Collected data
========

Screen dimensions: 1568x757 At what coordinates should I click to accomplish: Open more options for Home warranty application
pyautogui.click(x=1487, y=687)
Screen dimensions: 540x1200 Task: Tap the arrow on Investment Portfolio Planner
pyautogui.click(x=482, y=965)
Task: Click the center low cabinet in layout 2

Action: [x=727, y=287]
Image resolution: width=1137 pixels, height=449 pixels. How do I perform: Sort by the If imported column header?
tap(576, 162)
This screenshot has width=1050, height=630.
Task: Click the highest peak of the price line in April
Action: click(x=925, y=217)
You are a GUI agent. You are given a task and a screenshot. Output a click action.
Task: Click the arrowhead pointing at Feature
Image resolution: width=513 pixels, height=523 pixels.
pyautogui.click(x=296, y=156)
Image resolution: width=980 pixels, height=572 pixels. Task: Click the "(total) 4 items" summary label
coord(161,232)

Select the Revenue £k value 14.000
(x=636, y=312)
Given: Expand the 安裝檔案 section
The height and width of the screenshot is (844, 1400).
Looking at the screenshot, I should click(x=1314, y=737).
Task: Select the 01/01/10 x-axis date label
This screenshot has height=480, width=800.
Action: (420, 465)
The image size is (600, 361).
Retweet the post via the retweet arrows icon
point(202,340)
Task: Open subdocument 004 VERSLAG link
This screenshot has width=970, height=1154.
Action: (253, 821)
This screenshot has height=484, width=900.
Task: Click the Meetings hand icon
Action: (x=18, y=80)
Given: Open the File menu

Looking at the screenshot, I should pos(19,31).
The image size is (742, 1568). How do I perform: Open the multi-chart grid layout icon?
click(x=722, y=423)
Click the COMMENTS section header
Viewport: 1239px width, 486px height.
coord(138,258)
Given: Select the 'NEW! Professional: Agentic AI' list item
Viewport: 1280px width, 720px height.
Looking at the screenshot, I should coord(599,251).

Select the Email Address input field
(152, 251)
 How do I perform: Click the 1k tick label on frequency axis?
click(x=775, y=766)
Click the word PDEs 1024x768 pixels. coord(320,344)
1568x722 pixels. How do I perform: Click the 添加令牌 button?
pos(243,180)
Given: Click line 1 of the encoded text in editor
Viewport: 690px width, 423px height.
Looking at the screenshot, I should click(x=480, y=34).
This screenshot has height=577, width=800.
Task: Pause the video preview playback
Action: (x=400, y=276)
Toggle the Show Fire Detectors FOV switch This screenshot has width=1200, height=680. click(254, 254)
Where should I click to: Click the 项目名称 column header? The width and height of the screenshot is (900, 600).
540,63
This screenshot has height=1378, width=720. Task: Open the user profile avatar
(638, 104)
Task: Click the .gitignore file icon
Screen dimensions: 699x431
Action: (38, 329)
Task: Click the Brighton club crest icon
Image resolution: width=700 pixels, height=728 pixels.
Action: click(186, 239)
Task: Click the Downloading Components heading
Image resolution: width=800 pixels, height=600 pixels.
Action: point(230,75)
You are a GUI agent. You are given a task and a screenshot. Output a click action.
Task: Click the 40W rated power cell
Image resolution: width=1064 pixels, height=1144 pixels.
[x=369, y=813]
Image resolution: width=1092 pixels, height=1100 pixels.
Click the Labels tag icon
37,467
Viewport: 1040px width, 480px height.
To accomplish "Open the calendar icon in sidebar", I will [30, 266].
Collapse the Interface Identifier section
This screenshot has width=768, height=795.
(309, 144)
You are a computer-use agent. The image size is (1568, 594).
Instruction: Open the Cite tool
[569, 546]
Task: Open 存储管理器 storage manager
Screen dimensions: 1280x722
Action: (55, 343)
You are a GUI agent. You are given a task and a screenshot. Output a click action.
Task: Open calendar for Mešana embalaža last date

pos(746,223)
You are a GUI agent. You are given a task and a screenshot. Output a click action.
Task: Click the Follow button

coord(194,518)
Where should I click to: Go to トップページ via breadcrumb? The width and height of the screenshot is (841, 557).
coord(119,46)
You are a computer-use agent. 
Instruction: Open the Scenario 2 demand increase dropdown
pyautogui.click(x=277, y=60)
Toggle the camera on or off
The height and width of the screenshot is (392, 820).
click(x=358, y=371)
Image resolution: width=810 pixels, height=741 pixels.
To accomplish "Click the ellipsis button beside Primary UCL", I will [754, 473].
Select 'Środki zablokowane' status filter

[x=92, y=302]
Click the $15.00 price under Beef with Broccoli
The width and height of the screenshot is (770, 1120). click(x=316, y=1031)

========

* Exercise description:
Where a line of the entries above holds the word "computer", return that line.

* The answer:
You are a computer-use agent. The image size is (1568, 594).
You are a computer-use agent. 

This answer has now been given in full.